→ REQUIREMENTS
Please duplicate the records below line for line, keeping every character unchanged.

→ Saved entries
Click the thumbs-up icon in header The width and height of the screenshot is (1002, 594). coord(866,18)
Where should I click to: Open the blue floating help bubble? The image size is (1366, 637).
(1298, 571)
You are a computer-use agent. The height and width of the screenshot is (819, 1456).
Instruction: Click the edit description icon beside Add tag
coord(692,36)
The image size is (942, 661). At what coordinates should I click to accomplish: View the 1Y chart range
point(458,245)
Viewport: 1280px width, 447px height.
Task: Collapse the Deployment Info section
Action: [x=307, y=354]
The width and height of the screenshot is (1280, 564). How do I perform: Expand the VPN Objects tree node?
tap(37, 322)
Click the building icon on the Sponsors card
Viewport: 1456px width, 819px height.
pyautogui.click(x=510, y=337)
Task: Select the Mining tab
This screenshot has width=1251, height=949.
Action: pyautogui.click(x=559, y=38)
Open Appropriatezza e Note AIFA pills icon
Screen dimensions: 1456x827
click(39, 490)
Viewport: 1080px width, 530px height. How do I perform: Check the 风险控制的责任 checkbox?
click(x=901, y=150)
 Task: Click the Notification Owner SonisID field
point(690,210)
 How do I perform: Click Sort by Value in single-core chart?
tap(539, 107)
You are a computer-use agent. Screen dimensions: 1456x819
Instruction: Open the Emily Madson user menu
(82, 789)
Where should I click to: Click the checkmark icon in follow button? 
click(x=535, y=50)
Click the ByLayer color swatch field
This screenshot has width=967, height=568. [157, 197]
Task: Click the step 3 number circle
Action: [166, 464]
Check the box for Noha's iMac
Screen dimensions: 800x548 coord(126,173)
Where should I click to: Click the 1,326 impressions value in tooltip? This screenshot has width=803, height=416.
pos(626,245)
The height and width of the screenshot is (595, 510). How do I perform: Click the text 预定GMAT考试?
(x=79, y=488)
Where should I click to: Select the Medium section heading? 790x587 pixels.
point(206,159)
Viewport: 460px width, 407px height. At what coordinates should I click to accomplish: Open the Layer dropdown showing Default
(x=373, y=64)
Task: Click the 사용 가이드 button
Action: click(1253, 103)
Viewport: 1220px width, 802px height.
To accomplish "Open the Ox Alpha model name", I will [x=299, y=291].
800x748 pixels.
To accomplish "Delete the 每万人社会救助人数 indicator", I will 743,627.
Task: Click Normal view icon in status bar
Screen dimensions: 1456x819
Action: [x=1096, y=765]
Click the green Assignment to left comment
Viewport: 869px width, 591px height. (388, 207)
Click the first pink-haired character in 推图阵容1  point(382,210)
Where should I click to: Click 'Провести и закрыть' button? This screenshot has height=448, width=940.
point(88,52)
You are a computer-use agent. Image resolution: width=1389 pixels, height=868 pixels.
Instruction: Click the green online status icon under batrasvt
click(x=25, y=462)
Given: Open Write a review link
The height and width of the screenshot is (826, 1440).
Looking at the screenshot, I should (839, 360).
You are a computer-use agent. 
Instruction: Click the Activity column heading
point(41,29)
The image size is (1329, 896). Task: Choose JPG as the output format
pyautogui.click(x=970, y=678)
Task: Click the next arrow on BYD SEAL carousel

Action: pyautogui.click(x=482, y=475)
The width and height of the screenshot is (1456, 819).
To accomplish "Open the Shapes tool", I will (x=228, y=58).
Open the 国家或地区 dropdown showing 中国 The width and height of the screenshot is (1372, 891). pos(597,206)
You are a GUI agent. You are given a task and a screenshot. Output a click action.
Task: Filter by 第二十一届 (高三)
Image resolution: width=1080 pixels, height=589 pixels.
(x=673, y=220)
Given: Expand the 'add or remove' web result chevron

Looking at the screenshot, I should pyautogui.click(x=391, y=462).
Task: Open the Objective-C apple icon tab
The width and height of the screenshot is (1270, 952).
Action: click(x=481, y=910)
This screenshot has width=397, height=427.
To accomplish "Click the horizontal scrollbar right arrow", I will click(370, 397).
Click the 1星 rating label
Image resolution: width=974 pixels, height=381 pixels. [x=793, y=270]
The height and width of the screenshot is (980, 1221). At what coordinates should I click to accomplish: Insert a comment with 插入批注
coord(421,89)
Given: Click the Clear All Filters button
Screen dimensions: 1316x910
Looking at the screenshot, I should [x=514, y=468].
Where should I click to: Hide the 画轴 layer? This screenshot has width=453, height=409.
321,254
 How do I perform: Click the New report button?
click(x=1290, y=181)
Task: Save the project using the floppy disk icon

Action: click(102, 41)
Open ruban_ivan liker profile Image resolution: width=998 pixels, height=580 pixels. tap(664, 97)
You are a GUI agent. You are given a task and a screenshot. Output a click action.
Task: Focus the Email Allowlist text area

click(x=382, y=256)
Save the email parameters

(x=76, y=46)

→ COMPLETED EXERCISE
Click the thumbs-up icon in header The width and height of the screenshot is (1002, 594). coord(866,18)
Where should I click to: Open the blue floating help bubble? The image size is (1366, 637).
(1298, 571)
You are a computer-use agent. The height and width of the screenshot is (819, 1456).
Instruction: Click the edit description icon beside Add tag
coord(692,36)
The image size is (942, 661). At what coordinates should I click to accomplish: View the 1Y chart range
point(458,245)
Viewport: 1280px width, 447px height.
Task: Collapse the Deployment Info section
Action: [x=307, y=354]
The width and height of the screenshot is (1280, 564). How do I perform: Expand the VPN Objects tree node?
tap(37, 322)
Click the building icon on the Sponsors card
Viewport: 1456px width, 819px height.
pyautogui.click(x=510, y=337)
Task: Select the Mining tab
This screenshot has width=1251, height=949.
Action: pyautogui.click(x=559, y=38)
Open Appropriatezza e Note AIFA pills icon
Screen dimensions: 1456x827
click(39, 490)
Viewport: 1080px width, 530px height. How do I perform: Check the 风险控制的责任 checkbox?
click(x=901, y=150)
 Task: Click the Notification Owner SonisID field
point(690,210)
 How do I perform: Click Sort by Value in single-core chart?
tap(539, 107)
You are a computer-use agent. Screen dimensions: 1456x819
Instruction: Open the Emily Madson user menu
(82, 789)
Where should I click to: Click the checkmark icon in follow button? 
click(x=535, y=50)
Click the ByLayer color swatch field
This screenshot has width=967, height=568. [157, 197]
Task: Click the step 3 number circle
Action: [166, 464]
Check the box for Noha's iMac
Screen dimensions: 800x548 coord(126,173)
Where should I click to: Click the 1,326 impressions value in tooltip? This screenshot has width=803, height=416.
pos(626,245)
The height and width of the screenshot is (595, 510). How do I perform: Click the text 预定GMAT考试?
(x=79, y=488)
Where should I click to: Select the Medium section heading? 790x587 pixels.
point(206,159)
Viewport: 460px width, 407px height. At what coordinates should I click to accomplish: Open the Layer dropdown showing Default
(x=373, y=64)
Task: Click the 사용 가이드 button
Action: click(1253, 103)
Viewport: 1220px width, 802px height.
To accomplish "Open the Ox Alpha model name", I will [x=299, y=291].
800x748 pixels.
To accomplish "Delete the 每万人社会救助人数 indicator", I will 743,627.
Task: Click Normal view icon in status bar
Screen dimensions: 1456x819
Action: [x=1096, y=765]
Click the green Assignment to left comment
Viewport: 869px width, 591px height. (388, 207)
Click the first pink-haired character in 推图阵容1  point(382,210)
Where should I click to: Click 'Провести и закрыть' button? This screenshot has height=448, width=940.
point(88,52)
You are a computer-use agent. Image resolution: width=1389 pixels, height=868 pixels.
Instruction: Click the green online status icon under batrasvt
click(x=25, y=462)
Given: Open Write a review link
The height and width of the screenshot is (826, 1440).
Looking at the screenshot, I should (839, 360).
You are a computer-use agent. 
Instruction: Click the Activity column heading
point(41,29)
The image size is (1329, 896). Task: Choose JPG as the output format
pyautogui.click(x=970, y=678)
Task: Click the next arrow on BYD SEAL carousel

Action: pyautogui.click(x=482, y=475)
The width and height of the screenshot is (1456, 819).
To accomplish "Open the Shapes tool", I will (x=228, y=58).
Open the 国家或地区 dropdown showing 中国 The width and height of the screenshot is (1372, 891). pos(597,206)
You are a GUI agent. You are given a task and a screenshot. Output a click action.
Task: Filter by 第二十一届 (高三)
Image resolution: width=1080 pixels, height=589 pixels.
(x=673, y=220)
Given: Expand the 'add or remove' web result chevron

Looking at the screenshot, I should pyautogui.click(x=391, y=462).
Task: Open the Objective-C apple icon tab
The width and height of the screenshot is (1270, 952).
Action: click(x=481, y=910)
This screenshot has width=397, height=427.
To accomplish "Click the horizontal scrollbar right arrow", I will click(370, 397).
Click the 1星 rating label
Image resolution: width=974 pixels, height=381 pixels. [x=793, y=270]
The height and width of the screenshot is (980, 1221). At what coordinates should I click to accomplish: Insert a comment with 插入批注
coord(421,89)
Given: Click the Clear All Filters button
Screen dimensions: 1316x910
Looking at the screenshot, I should [x=514, y=468].
Where should I click to: Hide the 画轴 layer? This screenshot has width=453, height=409.
321,254
 How do I perform: Click the New report button?
click(x=1290, y=181)
Task: Save the project using the floppy disk icon

Action: click(102, 41)
Open ruban_ivan liker profile Image resolution: width=998 pixels, height=580 pixels. tap(664, 97)
You are a GUI agent. You are given a task and a screenshot. Output a click action.
Task: Focus the Email Allowlist text area

click(x=382, y=256)
Save the email parameters

(x=76, y=46)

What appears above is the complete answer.